Any of you guys read Lee Iacocca's book "Where have all the leaders gone?" It's a fascinating book overall, but there's a good section (may even be a whole chapter) on his time at Chrysler, the time after and his thoughts on the current auto industry.

The main thing that I got from that section and remember today is how he compared the American auto industry to that of Japan. Think about this: How many sedans does GM have? Compare that to Nissan. How many coups does Ford have? Compare that to Toyota. All of these american companies are products of decades of mergers and acquisitions. Each time they kept most of the product line. Chrysler did a REALLY balsy thing by dropping the Plymouth name. But it was really something that needed to be done.
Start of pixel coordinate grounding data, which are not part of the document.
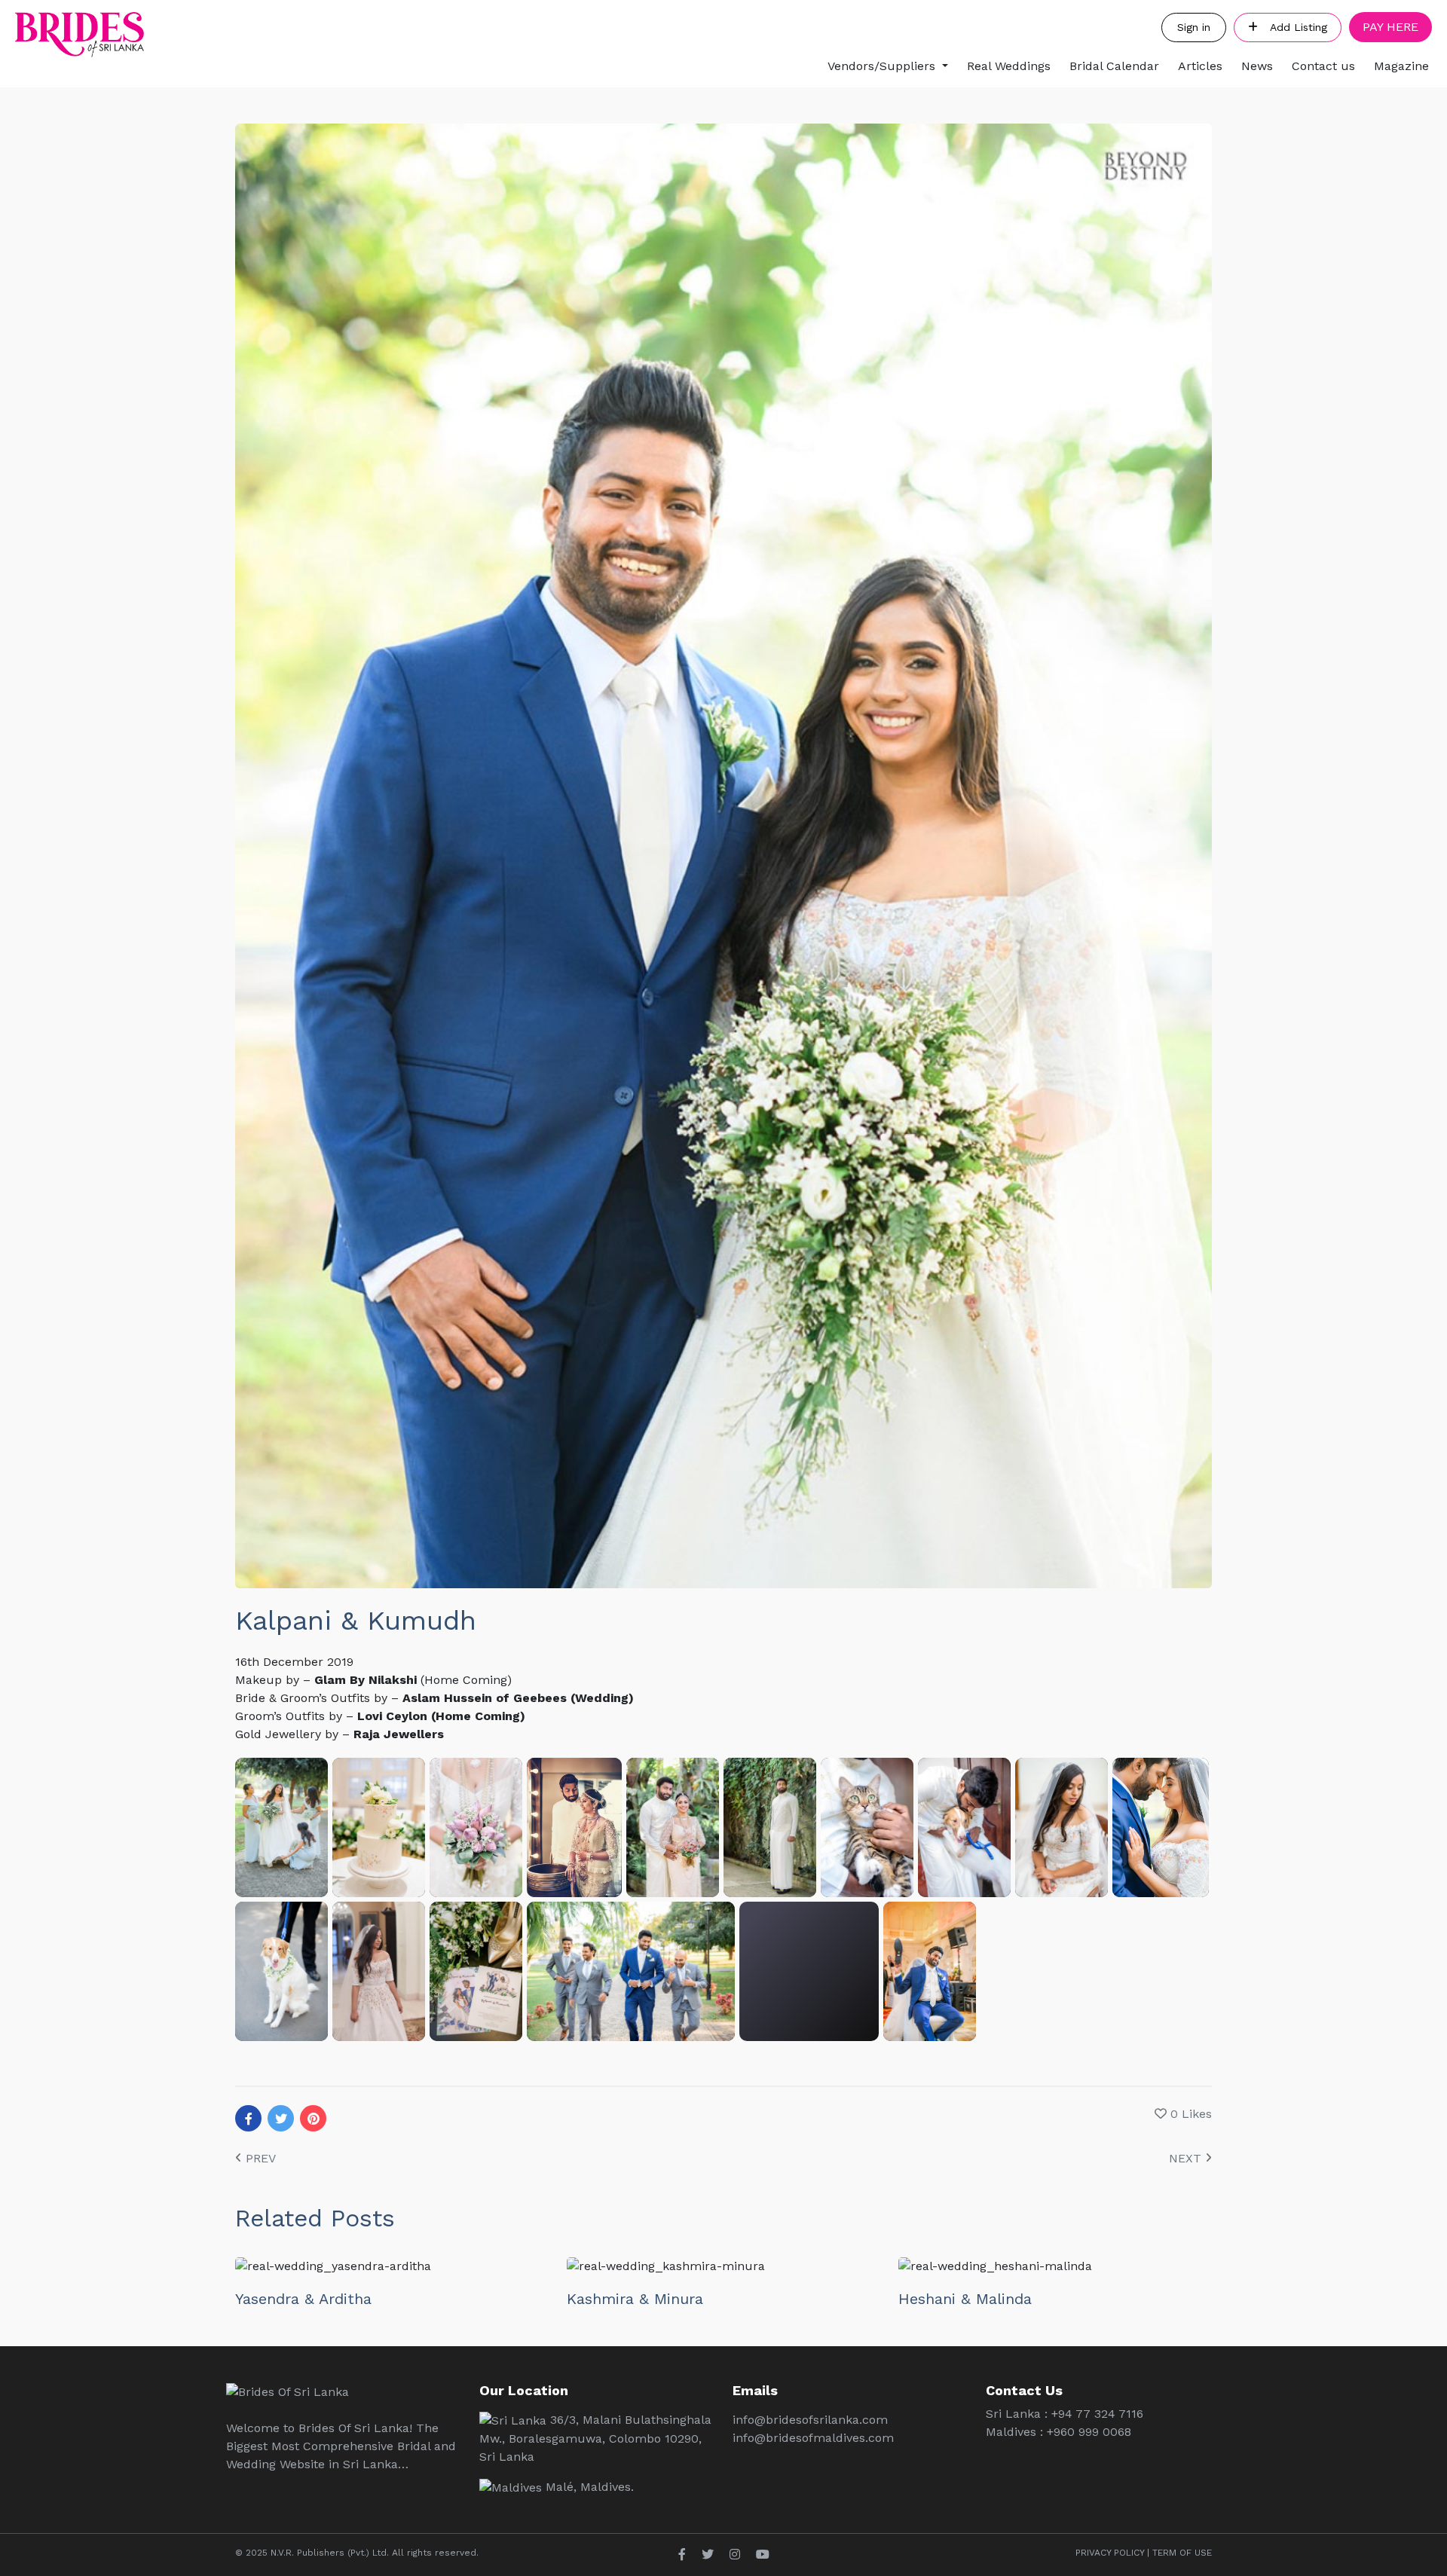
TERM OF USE (1182, 2552)
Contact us (1323, 66)
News (1257, 66)
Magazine (1401, 66)
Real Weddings (1009, 66)
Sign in (1193, 27)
These companies need to trim the fat. They don't have the brand loyalty because their product lines are so thin.

As for the size of our vehicles vs the size of European vehicles. . .it's easy to see how that happened. When I first got my license, gas was 79cents a gallon. Roads in the US are, for the most part, three times the size of roads in European towns. We just have the ROOM for these cars and they were cheap enough to operate when we got hooked on them.

Now we like our big roomy cars and gas is too expensive.

So bailout? Yeah. . .but some restrictions should apply. Get rid of redundant product lines. How much different could a Ford SUV be than its Lincoln and Mercury counterparts?